The communications agency is adopting new leasing rules and working to expand the wireless spectrum for communications.

The Federal Communications Commission is taking steps to make more efficient use of the available wireless spectrum and to open up more for communications.

The agency said it is responding to a dramatic increase in demand for wireless spectrum, which has come about as a result of explosive growth in wireless communications technologies and demand for services.

In its late Thursday announcement, the FCC said it's working to allow spectrum in the 5GHz band to be leased for a variety of wireless radio services, such as cellular and networking.

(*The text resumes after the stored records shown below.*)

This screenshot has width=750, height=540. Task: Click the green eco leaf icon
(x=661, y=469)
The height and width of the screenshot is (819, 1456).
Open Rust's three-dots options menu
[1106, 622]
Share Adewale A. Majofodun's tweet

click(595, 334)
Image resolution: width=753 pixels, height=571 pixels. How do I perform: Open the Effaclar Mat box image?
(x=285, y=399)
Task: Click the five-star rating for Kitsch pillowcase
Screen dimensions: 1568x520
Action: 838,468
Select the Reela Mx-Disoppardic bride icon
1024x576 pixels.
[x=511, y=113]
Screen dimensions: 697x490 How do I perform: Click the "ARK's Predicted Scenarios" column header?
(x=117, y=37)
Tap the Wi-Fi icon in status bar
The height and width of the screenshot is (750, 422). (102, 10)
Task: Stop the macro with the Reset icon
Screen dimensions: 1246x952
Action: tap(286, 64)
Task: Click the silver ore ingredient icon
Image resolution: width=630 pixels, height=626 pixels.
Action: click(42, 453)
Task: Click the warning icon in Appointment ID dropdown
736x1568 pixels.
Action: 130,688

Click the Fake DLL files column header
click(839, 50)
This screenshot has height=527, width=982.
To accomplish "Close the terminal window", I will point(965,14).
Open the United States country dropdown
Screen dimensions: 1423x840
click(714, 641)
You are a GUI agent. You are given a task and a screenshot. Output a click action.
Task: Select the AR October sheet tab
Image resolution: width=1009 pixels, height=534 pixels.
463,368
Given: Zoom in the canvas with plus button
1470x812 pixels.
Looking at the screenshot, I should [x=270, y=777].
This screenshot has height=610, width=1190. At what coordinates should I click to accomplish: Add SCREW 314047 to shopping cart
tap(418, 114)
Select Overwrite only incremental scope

It is also attempting to improve the process of transferring licenses. Most parties with exclusive rights to assigned spectrum that they are not using or don't need will be allowed to freely lease it to prospective users.

The rules would apply to mobile or fixed services, including cellular, personal communications services, specialized mobile radio, local multipoint distribution service, fixed microwave and others.

In a release, the agency referred to the rules as a "landmark step" in allowing the market to take a more active role in using and developing wireless products and services.

The FCC and political figures in Washington have been encouraging the development of wireless technologies, looking at it as another means--along with cable and digital subscriber line (DSL)--of delivering high-speed connectivity to the masses. Earlier this year, Sens. Barbara Boxer, D-Calif., and George Allen, R-Va., proposed the Jumpstart Broadband Act, which would allocate additional radio spectrum for unlicensed use by wireless broadband devices.

The senators are looking to encourage the development of wireless broadband technology and create a mode of access that is less expensive and easier to install than existing offerings. They believe such a technology would improve the use and distribution of information, which could help produce more jobs, increase productivity, improve health care delivery and make education more accessible in rural areas where broadband access is tough to install.

The bill proposes the use of an additional 255MHz of contiguous spectrum in the 5GHz band.

In related news, the FCC proposed Friday to make spectrum available in the 5.470GHz to 5.725GHz band. The move would increase the amount of available spectrum for use in unlicensed devices in the 5GHz band by 80 percent.